> [Supplied material]:

*-*-*

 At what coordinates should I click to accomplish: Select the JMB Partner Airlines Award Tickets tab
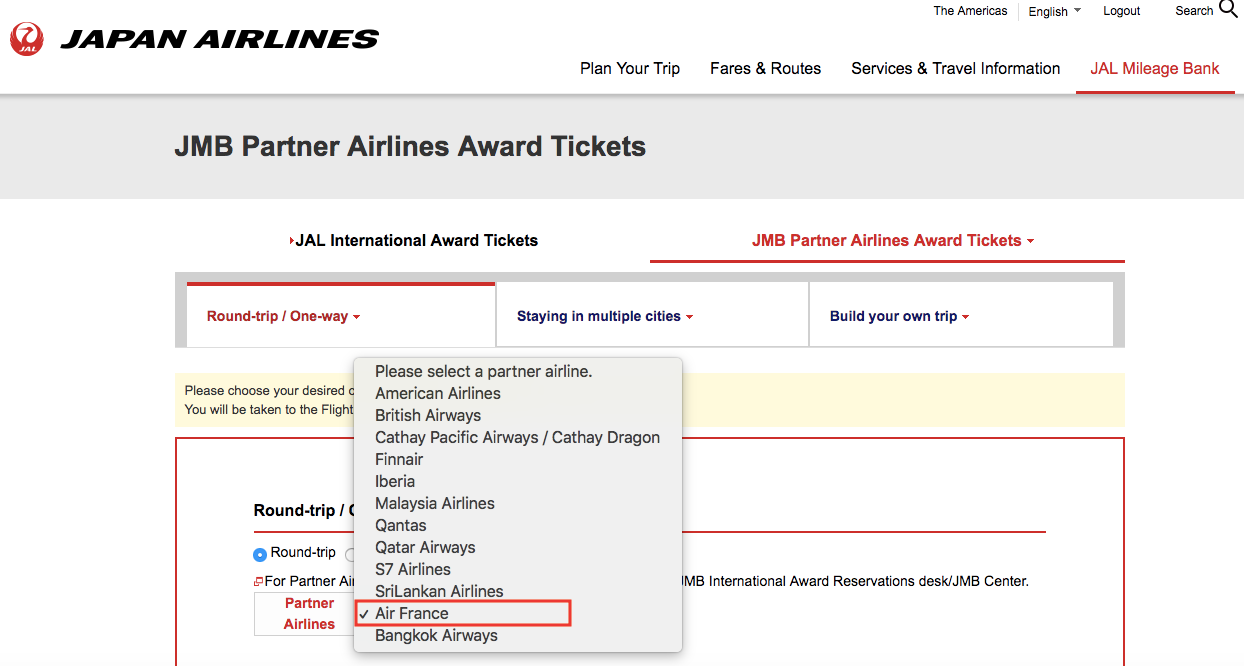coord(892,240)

*-*-*

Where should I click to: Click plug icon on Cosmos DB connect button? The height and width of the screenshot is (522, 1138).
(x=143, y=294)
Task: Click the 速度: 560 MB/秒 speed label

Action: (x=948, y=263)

*-*-*

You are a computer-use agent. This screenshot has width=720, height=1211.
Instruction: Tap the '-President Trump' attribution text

*-*-*

Transcribe the records above exactly, beginning at the line that contains "You are a computer-use" and ending with the line that contains "Instruction: Tap the", both included, and nothing else.

> [Answer space]:
You are a computer-use agent. This screenshot has width=720, height=1211.
Instruction: Tap the '-President Trump' attribution text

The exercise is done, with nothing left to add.